From a 1942 issue of the JN

The JN and the Jewish News Foundation have now moved again. Thank you, Southfield, for a half-century of warm hospitality and great service!

After more than 50 years in Southfield, the Detroit Jewish News moved to more compact offices in Farmington Hills on March 1. Necessity brings change, but we will miss you, Southfield.

Southfield has been a great home, and the city has gone above and beyond being an excellent location. The Southfield Fire Department bravely fought the blaze that devastated our offices in 2002, and the Southfield Police Department has always been keenly responsive to our needs, which included such things as investigations into antisemitic graffiti on office property and bomb threats — the price of doing business as a Jewish publication.

When first published on March 27, 1942, the JN offices were in the 47-story Penobscot Building, the tallest building in Detroit at the time. In 1952, shortly after the Detroit Jewish Chronicle was incorporated into the JN, the newspaper moved to another Downtown location in the David Stott Building. As Jews moved north and west, the JN strived to stay in the center of the community and moved its offices in Detroit to 17100 W. Seven Mile Road in July 1953.

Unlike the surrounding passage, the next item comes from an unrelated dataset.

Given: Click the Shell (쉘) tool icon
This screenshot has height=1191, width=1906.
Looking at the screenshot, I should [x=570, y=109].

Fifteen years later, the JN determined that Southfield would be an ideal location for its home. The suburb was an easy drive from various Jewish neighborhoods in Detroit and Oak Park, as well as near growing Jewish populations in Southfield, Farmington Hills and other areas of Metro Detroit. In the pre-digital era, the JN offices were also a meeting place. Readers and contributors would often visit the JN to drop off information, for meetings and interviews, or sometimes, just for a coffee and a chat.

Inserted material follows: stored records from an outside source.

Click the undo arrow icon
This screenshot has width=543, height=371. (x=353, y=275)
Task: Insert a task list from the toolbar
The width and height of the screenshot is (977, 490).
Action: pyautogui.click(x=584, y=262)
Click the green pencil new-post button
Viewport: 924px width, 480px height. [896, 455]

The JN moved into the Honeywell Building at 17515 W. Nine Mile Road in Southfield in December 1969. There, the newspaper would grow to have offices on two floors and its page designing department in the basement. Staying in Southfield, the JN moved to the Control Data Building at 20300 Civic Center Drive in December 1984, and then to 27676 Franklin Road in September 1989.

The JN stayed on Franklin Road until Sunday, Jan. 27, 2002, when an electrical fire destroyed its offices. This was a tough day for the JN, but it was a time when true friends rose to help. Southfield firefighters did their work, and Southfield Mayor, now Congresswoman Brenda Lawrence was one of the first to call Publisher Arthur Horwitz to offer help and urge him to keep the JN in Southfield.

The ballroom of the Embassy Suites Hotel in Southfield became the JN’s home for four days. Many local Jewish and non-Jewish individuals and organizations offered crucial help, including providing such essentials as phones and fax machines. The JN was published that week, although for the first and only time in its history, it was a day late.

After the fire, JARC generously offered the JN temporary office space in its building at 30301 Northwestern Highway, Farmington Hills. The JN accepted and stayed there for nearly a year. The JN then moved to Suite 110, 29200 Northwestern Highway in Southfield on Jan. 3, 2003, where it stayed until this year.

The JN and the Jewish News Foundation have now moved again. Thank you, Southfield, for a half-century of warm hospitality and great service!